TASK REQUIREMENTS
[A] From the oil price report below, extract the passage starting at "Oil prices are" and ending at "recession fears mount.".
[B] In the oil price report below, what position does Edward Moya hold?
[C] Carry on the report about oil prices and the OPEC+ meeting, picking up after its final sentence.

TEXT SEGMENT

Oil prices are weighed down by concerns of sliding demand ahead of the next meeting among the Organization of Petroleum Exporting Countries and OPEC+ allies.
A barrel of European reference oil Brent trades for USD 99.97 Monday morning against USD 100.39 Tuesday afternoon. US counterpart West Texas Intermediate sells concurrently for USD 93.73 against USD 93.92.
The oil cartel expects to maintain output policy, OPEC+ sources tells Reuters.
Commodity analysts agree, projecting no production changes because of weakened demand prospects as recession fears mount.
Market observers say Saudi Arabia might be reluctant to raise crude output at the expense of supplies from Russia, slapped by sanctions owing to the nation’s war against Ukraine.
”This week’s main event for oil remains today’s OPEC+ decision and that should keep prices somewhat rangebound until OPEC and its partners decide what to do with September’s output,” says Edward Moya, senior market analyst at OANDA, to the news agency.
He adds that the organization has amble reason to stand by its current policy.
”OPEC+ is not even coming close to hitting their production targets, so oil prices will likely remain supported even if they announce a small output increase for September,” Moya notes.

DATA EXTRACTS
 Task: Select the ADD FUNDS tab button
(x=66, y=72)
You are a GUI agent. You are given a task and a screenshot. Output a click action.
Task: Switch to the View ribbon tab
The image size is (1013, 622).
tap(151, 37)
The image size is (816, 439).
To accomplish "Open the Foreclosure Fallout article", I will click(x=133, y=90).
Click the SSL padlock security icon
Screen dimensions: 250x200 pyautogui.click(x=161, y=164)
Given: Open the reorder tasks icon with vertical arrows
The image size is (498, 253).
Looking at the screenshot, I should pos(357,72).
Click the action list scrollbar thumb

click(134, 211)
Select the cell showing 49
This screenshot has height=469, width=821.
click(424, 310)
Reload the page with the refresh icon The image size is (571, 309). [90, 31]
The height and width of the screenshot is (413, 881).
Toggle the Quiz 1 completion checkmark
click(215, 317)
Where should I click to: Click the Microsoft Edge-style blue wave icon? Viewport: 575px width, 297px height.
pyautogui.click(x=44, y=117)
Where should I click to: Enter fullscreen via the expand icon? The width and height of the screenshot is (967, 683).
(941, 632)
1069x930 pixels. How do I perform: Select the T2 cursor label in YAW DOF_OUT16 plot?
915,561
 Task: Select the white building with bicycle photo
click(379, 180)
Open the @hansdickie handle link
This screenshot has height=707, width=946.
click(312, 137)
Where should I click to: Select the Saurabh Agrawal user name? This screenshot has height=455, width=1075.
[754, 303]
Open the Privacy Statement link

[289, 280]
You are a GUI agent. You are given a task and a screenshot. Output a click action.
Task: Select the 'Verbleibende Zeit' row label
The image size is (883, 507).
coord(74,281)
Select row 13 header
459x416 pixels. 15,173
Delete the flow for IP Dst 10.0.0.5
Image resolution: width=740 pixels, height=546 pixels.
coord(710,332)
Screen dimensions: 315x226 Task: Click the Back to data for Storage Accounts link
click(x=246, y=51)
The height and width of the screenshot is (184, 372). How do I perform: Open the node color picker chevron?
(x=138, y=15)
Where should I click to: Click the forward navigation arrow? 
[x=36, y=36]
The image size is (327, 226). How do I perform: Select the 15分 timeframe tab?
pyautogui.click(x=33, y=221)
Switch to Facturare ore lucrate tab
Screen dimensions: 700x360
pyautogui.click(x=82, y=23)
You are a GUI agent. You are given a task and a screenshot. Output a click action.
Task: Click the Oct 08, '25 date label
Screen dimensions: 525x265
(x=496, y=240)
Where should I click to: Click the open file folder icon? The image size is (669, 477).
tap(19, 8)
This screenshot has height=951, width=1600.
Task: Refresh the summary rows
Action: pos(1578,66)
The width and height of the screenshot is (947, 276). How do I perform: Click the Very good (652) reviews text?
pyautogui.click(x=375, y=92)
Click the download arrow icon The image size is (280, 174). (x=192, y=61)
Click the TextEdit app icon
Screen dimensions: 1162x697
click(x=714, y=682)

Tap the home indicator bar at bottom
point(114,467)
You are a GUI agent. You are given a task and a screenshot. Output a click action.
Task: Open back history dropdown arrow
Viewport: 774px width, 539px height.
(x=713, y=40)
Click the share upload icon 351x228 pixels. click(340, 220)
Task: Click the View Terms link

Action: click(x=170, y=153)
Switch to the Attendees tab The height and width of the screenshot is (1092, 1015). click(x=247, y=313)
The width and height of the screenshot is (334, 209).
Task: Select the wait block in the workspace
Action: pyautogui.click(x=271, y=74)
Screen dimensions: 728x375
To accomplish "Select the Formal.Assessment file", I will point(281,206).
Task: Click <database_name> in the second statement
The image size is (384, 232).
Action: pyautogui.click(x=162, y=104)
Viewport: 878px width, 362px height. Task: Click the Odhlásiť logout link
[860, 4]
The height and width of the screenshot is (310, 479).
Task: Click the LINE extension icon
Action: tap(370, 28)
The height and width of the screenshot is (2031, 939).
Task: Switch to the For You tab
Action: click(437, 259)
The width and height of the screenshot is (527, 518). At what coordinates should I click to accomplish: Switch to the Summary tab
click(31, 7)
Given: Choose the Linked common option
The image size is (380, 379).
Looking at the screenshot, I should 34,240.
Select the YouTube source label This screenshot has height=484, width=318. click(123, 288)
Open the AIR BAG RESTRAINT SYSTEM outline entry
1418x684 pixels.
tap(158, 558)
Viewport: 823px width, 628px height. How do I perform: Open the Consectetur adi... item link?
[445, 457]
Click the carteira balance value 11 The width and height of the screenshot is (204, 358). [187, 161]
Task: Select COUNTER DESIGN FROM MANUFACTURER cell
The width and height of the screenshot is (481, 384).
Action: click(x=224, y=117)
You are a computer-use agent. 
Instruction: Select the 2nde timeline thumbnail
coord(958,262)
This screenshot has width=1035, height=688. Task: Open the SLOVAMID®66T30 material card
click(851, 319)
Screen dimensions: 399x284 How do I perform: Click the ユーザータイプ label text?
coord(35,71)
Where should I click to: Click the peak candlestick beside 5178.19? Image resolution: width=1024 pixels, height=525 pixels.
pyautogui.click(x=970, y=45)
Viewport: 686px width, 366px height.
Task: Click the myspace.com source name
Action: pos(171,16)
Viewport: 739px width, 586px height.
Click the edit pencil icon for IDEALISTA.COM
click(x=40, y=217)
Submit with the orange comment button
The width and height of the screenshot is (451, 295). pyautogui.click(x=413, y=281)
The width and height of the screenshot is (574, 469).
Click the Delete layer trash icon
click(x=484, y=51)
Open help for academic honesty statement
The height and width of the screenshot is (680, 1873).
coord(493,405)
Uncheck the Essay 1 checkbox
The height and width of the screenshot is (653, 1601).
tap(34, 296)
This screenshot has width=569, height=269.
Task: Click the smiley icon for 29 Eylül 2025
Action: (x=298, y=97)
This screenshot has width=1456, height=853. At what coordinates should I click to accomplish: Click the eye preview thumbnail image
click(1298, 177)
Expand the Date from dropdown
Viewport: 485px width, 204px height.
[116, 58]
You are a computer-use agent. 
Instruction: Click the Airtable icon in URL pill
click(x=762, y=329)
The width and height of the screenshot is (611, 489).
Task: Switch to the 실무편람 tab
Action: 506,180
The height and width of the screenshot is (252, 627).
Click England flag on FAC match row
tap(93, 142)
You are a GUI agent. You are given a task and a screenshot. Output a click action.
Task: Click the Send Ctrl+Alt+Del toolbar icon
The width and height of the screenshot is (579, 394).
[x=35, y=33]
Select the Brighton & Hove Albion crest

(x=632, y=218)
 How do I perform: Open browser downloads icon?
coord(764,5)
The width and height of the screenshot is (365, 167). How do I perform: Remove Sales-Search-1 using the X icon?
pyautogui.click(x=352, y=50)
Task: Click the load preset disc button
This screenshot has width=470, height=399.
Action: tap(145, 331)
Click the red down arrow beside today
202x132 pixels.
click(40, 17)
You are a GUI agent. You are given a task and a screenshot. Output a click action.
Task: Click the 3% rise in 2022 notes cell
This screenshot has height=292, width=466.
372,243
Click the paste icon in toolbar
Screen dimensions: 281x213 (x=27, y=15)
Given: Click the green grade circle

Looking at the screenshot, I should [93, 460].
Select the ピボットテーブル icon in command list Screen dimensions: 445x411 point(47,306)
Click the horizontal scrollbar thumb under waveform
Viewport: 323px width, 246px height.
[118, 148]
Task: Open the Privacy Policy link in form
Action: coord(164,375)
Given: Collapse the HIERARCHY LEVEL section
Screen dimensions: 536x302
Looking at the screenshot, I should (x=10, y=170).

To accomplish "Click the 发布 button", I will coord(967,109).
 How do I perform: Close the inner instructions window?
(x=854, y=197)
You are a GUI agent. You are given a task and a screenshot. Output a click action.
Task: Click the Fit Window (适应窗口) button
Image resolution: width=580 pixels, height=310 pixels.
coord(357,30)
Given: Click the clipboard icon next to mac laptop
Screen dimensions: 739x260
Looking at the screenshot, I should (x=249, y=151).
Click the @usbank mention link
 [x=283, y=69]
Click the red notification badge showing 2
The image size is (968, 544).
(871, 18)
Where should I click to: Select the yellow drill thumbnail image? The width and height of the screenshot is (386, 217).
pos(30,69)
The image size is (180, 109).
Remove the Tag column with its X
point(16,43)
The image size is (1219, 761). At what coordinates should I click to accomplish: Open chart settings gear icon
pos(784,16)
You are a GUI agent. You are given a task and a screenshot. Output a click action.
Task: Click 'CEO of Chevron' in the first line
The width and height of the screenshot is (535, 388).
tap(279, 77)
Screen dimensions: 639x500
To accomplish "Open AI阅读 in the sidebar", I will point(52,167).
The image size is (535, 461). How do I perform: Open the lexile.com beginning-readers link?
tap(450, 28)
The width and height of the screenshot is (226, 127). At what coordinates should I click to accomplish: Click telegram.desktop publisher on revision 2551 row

RESPONSES IN ORDER
[A]
Oil prices are weighed down by concerns of sliding demand ahead of the next meeting among the Organization of Petroleum Exporting Countries and OPEC+ allies.
A barrel of European reference oil Brent trades for USD 99.97 Monday morning against USD 100.39 Tuesday afternoon. US counterpart West Texas Intermediate sells concurrently for USD 93.73 against USD 93.92.
The oil cartel expects to maintain output policy, OPEC+ sources tells Reuters.
Commodity analysts agree, projecting no production changes because of weakened demand prospects as recession fears mount.

[B] He is a senior market analyst at OANDA.

[C]
The oil market has turned bearish due to concerns of waning demand, with consumption facing risk factors such as economic recession in both the US and Europe, a debt crisis among developing countries, and China’s zero-tolerance policy toward Covid-19, says Commonwealth Bank analyst Vivek Dhar in a note to Reuters.
US crude inventories increased last week by 2.2 million barrels, show figures from the American Petroleum Institute. The news agency reports analysts forecasting US stockpiles decreasing by 600,000 barrels.
Official inventory data from the US Energy Information Administration are set to release Thursday.
Elsewhere in commodities, a troy ounce of gold trades for USD 1,786.95 Wednesday mornings against USD 1,778.25 Tuesday afternoon.